**Tasks for this exercise**
1 – In the passage on customer switching behavior, which two factors did Levesque McDougall (1996) find important in making customers change banks?
2 – Write out the stretch of the passage on customer switching behavior from "Zeithaml et. al, (1996), in" through "the service quality.", word for word.

[begin Quoted text]

Levesque McDougall (1996) investigated bank switch and identified that 
problems of price and geographical inconvenience were two important factors in 
making customers change the bank service. 
Zeithaml et. al, (1996), in the study on behavioral effects of service quality, 
demonstrated a model on the impacts of service quality on customers’ switching 
behaviors. Their experimental results showed strong evidences for the test on how 
customers were affected by the service quality. 
 Keaveney, (1995) in the study on “Customer switching behavior in online 
services: An exploratory study of the role of selected attitudinal, behavioral, and 
demographic factors”, reported research results in two previous field researches 
carried out with online service users who had been randomly chosen. The author 
aimed at investigating the rate of behavior selection (information customers used to 
decide to use online service and banks’ service), attitude (risk taking with the trend)

[end Quoted text]
[begin Data extract]

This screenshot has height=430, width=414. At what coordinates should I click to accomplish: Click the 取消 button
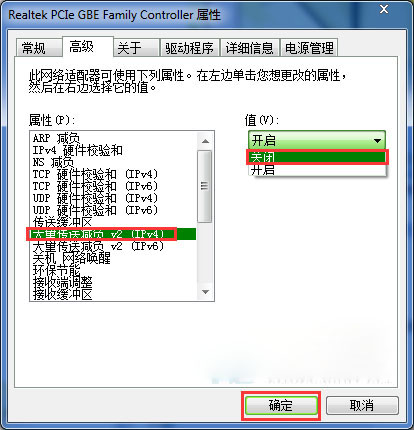click(362, 406)
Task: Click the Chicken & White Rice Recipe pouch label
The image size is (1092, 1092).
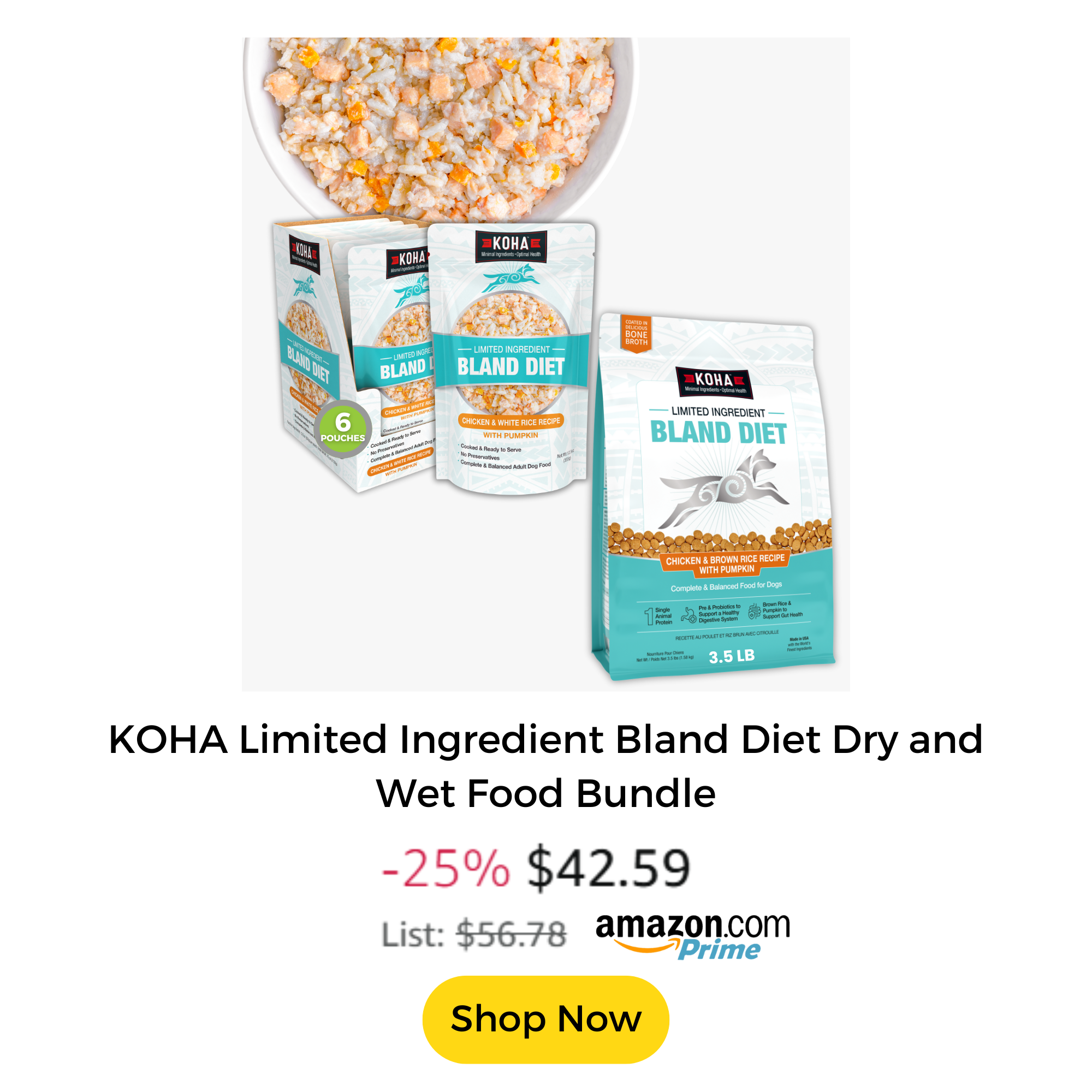Action: coord(511,421)
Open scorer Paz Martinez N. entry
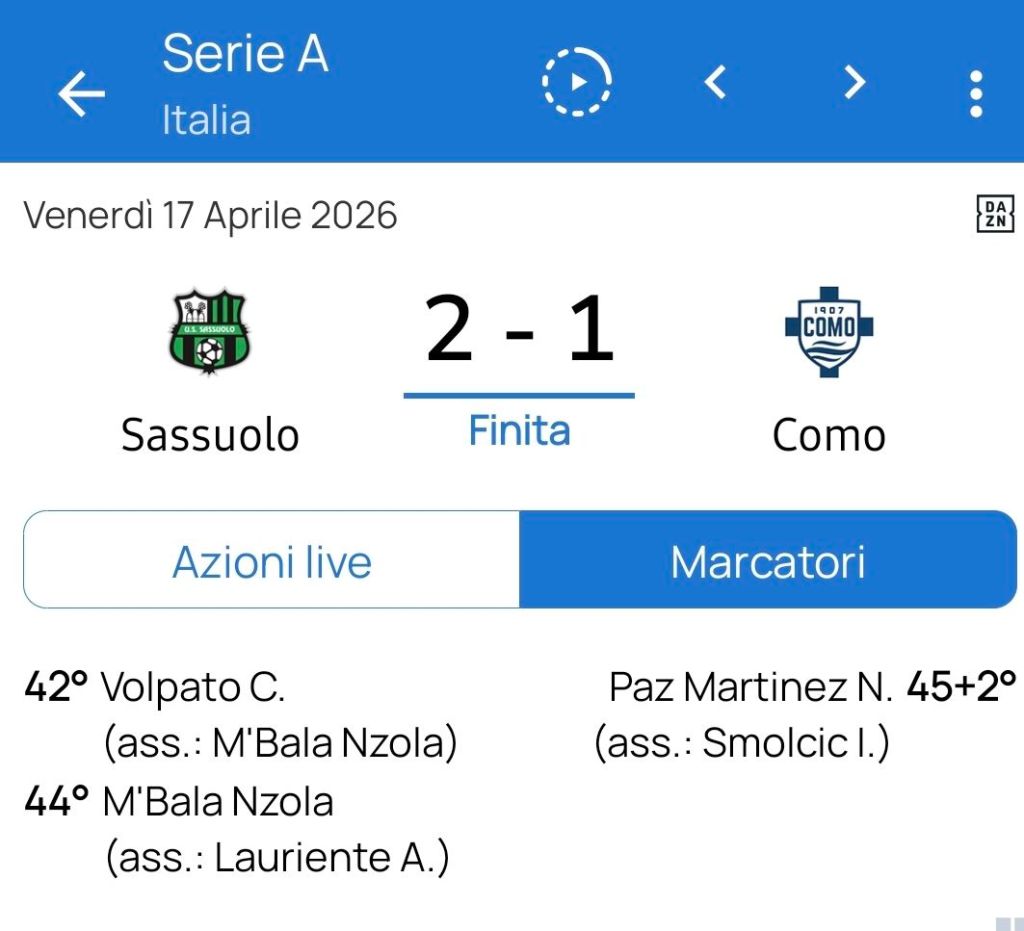Screen dimensions: 1024x931 pyautogui.click(x=750, y=687)
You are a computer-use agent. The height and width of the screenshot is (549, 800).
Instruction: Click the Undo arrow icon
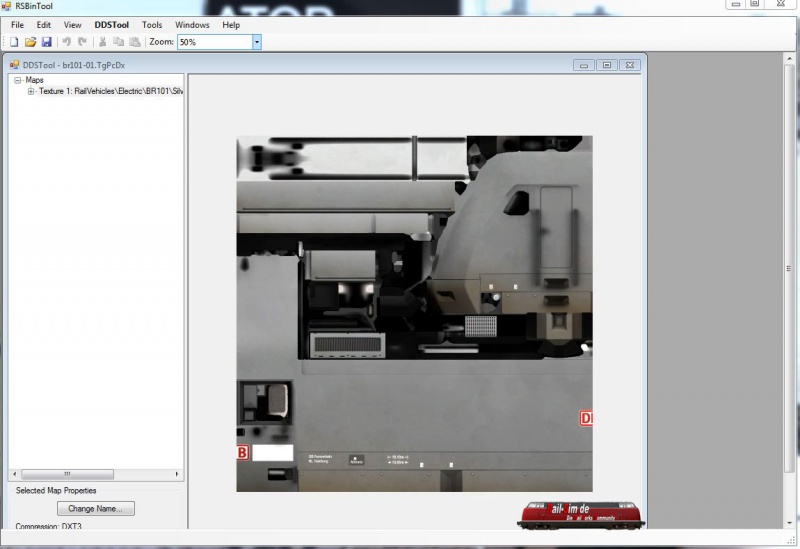[x=66, y=42]
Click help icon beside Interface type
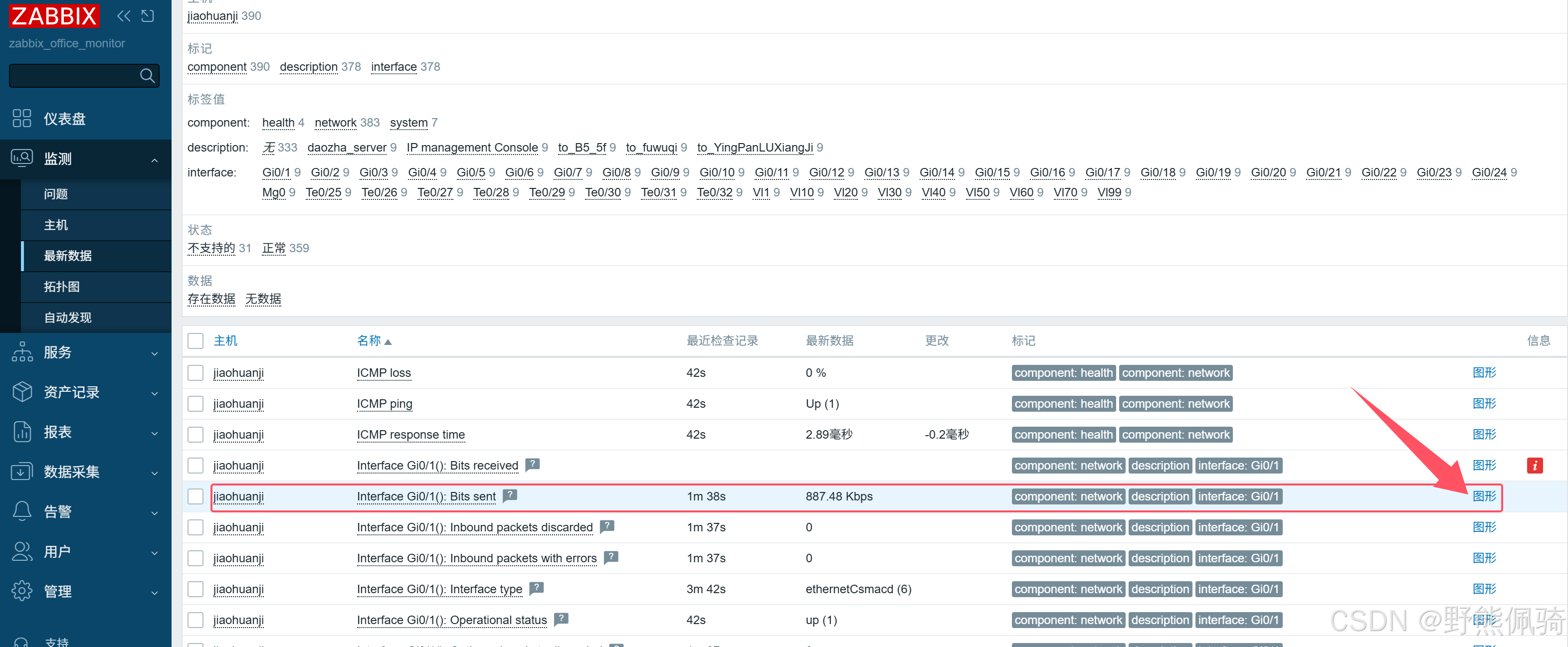 pos(536,588)
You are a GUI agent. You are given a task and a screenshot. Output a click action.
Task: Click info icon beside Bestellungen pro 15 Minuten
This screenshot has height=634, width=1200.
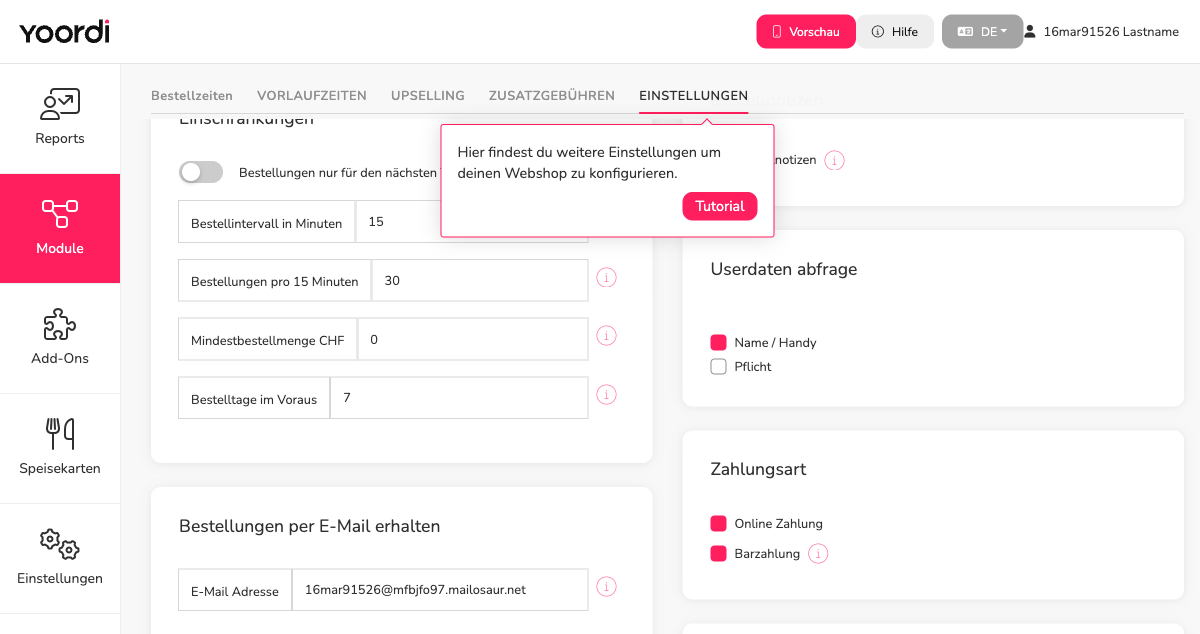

[end Data extract]

**Results of the tasks**
1 – Problems of price and geographical inconvenience.

2 –
Zeithaml et. al, (1996), in the study on behavioral effects of service quality, 
demonstrated a model on the impacts of service quality on customers’ switching 
behaviors. Their experimental results showed strong evidences for the test on how 
customers were affected by the service quality.